> **Written problem**:
Retype the items exactly, from the line containing "The width and height of the screenshot is (1868, 1614)." through the end of the items, both ends included.

> **Data supplied**:
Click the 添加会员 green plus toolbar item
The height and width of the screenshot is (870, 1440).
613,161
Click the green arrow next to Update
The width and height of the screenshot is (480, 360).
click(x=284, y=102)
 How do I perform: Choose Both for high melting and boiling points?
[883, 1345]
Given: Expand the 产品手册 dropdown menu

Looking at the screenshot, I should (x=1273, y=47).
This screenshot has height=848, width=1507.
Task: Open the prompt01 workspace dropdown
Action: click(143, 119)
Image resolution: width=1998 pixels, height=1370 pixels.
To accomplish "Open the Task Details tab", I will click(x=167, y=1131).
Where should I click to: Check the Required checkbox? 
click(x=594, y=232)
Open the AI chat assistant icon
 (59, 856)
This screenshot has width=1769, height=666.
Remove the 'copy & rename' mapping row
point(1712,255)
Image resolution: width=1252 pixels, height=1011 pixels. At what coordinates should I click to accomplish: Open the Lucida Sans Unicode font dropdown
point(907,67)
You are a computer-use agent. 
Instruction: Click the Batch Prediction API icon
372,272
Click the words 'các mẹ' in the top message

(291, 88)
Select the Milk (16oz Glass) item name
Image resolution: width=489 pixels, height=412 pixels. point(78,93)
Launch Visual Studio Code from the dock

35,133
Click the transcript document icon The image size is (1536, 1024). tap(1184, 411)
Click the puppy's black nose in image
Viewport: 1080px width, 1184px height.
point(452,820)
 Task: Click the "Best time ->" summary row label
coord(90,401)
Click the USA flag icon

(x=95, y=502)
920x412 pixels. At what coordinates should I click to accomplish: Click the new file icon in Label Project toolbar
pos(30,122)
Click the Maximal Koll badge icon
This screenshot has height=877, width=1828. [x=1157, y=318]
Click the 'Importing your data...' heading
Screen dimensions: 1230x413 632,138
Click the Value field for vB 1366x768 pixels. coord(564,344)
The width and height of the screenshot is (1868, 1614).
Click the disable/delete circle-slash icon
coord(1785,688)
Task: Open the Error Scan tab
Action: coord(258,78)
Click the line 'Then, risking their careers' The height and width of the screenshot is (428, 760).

> **Full answer**:
The width and height of the screenshot is (1868, 1614).
Click the disable/delete circle-slash icon
coord(1785,688)
Task: Open the Error Scan tab
Action: coord(258,78)
Click the line 'Then, risking their careers' The height and width of the screenshot is (428, 760).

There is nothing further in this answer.